(Excerpt from a dataset)

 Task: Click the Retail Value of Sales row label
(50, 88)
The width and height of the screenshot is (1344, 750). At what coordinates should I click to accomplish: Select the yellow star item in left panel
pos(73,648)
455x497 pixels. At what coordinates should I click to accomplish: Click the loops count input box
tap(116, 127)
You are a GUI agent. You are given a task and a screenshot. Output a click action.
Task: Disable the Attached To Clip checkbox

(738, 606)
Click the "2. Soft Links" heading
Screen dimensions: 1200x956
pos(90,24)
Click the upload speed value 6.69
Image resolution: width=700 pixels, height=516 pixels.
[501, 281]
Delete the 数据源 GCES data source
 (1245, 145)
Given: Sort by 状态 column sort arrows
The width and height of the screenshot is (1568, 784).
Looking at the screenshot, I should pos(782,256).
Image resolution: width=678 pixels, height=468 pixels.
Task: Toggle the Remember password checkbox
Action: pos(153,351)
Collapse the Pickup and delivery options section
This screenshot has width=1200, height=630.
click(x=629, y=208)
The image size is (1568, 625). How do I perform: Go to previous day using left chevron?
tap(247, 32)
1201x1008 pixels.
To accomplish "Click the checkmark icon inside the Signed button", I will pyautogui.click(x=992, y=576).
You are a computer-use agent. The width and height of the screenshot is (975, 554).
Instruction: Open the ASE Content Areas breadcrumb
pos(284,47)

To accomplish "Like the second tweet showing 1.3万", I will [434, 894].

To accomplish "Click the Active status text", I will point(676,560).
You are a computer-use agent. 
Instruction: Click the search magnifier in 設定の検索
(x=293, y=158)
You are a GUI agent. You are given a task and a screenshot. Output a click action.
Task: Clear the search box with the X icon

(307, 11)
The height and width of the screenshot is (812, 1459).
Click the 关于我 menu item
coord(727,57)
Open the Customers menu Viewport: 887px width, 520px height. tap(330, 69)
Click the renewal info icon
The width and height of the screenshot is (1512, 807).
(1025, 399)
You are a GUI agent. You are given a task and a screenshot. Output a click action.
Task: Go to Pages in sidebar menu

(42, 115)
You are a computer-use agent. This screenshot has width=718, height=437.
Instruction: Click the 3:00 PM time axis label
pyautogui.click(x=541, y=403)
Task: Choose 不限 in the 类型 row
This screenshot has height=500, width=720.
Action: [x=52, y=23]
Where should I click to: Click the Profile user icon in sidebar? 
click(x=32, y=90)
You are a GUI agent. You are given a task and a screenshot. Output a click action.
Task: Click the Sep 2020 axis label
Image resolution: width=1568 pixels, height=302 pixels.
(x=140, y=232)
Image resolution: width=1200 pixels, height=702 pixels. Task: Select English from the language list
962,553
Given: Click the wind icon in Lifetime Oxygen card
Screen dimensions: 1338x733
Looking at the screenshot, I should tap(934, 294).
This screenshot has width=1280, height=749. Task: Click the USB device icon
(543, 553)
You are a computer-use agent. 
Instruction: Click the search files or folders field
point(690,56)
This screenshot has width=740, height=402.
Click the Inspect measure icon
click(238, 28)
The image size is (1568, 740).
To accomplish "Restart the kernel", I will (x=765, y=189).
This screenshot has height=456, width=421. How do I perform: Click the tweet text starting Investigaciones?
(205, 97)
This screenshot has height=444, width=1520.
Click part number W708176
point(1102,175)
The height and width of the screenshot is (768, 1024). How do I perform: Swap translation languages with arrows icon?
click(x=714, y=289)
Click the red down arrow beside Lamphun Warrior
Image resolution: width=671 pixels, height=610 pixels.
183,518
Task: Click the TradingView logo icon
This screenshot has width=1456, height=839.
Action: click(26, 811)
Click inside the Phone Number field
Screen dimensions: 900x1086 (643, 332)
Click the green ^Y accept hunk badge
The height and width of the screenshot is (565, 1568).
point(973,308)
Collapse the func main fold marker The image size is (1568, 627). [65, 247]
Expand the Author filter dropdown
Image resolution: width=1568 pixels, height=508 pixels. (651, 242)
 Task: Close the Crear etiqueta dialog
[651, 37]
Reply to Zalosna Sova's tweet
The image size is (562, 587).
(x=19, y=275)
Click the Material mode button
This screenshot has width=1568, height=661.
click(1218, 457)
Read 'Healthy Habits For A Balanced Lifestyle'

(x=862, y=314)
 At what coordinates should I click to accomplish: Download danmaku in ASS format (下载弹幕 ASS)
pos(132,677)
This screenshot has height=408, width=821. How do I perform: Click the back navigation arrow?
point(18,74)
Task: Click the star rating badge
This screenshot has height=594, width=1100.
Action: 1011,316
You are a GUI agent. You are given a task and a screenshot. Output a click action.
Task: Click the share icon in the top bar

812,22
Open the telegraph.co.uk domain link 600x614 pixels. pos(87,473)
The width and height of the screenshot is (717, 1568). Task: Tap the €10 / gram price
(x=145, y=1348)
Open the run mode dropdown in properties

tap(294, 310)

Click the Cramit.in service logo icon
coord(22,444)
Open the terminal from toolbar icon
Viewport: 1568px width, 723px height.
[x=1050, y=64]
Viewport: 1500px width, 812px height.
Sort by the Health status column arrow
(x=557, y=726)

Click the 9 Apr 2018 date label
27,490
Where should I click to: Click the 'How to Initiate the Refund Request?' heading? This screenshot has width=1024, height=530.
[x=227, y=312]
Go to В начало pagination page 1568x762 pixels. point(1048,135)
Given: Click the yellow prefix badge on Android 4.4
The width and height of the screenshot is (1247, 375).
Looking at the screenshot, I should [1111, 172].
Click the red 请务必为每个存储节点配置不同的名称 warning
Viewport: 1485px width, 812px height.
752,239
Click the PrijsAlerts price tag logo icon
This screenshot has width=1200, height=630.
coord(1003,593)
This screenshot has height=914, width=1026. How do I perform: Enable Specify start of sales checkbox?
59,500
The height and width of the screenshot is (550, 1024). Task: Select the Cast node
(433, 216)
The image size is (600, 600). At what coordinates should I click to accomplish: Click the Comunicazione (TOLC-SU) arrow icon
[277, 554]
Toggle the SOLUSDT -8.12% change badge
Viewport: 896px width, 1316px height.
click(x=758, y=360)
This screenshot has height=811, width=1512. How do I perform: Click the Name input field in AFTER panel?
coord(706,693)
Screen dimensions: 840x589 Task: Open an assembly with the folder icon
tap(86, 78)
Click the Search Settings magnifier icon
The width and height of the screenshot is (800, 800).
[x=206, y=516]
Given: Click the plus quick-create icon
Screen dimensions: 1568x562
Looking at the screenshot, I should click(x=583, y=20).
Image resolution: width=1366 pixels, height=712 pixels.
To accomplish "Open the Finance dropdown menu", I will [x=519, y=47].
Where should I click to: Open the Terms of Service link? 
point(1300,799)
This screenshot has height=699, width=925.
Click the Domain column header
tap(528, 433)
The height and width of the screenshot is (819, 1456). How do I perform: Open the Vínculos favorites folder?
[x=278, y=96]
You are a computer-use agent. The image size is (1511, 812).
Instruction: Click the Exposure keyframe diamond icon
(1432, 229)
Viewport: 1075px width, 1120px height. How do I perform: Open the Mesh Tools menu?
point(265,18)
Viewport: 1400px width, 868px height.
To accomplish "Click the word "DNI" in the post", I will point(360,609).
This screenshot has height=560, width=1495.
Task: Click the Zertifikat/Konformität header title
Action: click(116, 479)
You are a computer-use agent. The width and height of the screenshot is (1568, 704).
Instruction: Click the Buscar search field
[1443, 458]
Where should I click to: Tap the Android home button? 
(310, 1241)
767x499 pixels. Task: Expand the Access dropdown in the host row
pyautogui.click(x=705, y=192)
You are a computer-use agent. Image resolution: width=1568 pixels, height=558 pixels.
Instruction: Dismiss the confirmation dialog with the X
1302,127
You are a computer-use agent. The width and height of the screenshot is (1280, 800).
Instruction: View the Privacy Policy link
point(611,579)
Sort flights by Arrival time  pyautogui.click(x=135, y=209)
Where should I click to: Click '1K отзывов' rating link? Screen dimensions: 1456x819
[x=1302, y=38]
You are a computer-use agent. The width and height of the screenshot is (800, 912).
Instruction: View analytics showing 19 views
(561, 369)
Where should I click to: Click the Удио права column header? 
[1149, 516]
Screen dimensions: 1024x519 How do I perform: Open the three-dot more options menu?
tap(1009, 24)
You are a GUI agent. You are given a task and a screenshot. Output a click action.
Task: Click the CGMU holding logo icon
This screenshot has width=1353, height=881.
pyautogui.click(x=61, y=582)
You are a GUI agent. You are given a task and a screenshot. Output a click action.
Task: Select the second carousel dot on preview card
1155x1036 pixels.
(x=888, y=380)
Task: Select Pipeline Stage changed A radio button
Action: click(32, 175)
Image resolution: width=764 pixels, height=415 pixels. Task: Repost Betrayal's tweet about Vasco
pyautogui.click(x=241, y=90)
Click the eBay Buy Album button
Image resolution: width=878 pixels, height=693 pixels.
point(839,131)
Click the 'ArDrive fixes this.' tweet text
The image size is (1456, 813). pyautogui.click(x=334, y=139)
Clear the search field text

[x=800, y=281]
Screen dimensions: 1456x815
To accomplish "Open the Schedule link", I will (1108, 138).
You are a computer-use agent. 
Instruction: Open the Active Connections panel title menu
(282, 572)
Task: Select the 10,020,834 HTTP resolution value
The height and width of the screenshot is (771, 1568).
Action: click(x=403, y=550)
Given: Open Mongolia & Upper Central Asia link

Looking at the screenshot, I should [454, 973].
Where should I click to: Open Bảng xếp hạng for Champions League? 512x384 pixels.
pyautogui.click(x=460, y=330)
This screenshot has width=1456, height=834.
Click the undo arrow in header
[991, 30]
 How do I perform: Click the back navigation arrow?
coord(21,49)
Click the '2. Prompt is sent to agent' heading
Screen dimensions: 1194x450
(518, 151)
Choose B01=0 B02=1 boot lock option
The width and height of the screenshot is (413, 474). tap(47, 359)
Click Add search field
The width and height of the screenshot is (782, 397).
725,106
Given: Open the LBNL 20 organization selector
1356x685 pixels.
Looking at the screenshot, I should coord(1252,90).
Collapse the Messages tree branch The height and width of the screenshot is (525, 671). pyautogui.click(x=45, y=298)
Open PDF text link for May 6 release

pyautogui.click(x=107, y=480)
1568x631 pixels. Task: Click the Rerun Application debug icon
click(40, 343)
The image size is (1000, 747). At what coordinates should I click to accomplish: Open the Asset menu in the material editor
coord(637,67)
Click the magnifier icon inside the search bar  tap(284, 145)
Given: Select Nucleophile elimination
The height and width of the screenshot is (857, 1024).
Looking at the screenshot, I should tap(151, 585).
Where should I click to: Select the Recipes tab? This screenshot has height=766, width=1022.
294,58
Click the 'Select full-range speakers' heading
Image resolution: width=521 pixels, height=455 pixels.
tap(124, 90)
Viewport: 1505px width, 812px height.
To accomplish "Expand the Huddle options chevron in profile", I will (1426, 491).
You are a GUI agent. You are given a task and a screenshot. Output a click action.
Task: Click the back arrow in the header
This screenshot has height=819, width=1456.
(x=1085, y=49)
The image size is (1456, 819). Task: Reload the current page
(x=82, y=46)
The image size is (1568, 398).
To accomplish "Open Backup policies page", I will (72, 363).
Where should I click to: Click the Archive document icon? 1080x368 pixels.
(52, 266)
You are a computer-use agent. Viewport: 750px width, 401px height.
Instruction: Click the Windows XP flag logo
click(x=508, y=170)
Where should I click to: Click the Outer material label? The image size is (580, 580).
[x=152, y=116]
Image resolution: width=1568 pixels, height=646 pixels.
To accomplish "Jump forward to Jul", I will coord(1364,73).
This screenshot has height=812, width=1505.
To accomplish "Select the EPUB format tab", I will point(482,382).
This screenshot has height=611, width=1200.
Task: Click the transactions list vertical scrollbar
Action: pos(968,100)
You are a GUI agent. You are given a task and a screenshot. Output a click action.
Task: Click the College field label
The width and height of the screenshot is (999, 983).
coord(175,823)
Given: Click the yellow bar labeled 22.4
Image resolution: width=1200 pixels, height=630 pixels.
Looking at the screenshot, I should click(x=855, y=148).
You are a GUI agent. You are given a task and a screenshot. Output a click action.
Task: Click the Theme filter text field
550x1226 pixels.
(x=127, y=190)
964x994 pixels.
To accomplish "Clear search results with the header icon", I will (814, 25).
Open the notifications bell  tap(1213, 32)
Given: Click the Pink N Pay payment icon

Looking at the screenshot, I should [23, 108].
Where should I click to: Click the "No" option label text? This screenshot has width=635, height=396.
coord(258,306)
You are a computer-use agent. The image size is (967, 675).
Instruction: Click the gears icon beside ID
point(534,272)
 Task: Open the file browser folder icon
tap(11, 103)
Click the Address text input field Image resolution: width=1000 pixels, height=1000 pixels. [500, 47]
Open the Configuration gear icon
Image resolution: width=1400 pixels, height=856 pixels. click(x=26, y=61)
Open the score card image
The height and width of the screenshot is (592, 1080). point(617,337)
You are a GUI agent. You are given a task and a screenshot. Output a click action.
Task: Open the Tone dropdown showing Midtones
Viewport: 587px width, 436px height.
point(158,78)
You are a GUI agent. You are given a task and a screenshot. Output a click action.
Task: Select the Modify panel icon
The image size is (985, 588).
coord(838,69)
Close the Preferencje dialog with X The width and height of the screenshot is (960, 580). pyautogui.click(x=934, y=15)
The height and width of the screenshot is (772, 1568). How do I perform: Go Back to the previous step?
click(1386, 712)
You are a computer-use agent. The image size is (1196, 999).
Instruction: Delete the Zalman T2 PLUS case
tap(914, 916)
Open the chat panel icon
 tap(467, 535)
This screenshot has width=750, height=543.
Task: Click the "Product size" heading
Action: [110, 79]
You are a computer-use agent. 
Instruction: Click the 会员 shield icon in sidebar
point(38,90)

**GIVEN INSTRUCTION**. Reproduce the records from the beginning up to and including the line containing "(1245, 145)", replacing "checkbox" with "check box" and leaving everything else unchanged.

**COMPLETE OUTPUT**.
 Task: Click the Retail Value of Sales row label
(50, 88)
The width and height of the screenshot is (1344, 750). At what coordinates should I click to accomplish: Select the yellow star item in left panel
pos(73,648)
455x497 pixels. At what coordinates should I click to accomplish: Click the loops count input box
tap(116, 127)
You are a GUI agent. You are given a task and a screenshot. Output a click action.
Task: Disable the Attached To Clip check box

(738, 606)
Click the "2. Soft Links" heading
Screen dimensions: 1200x956
pos(90,24)
Click the upload speed value 6.69
Image resolution: width=700 pixels, height=516 pixels.
[501, 281]
Delete the 数据源 GCES data source
 (1245, 145)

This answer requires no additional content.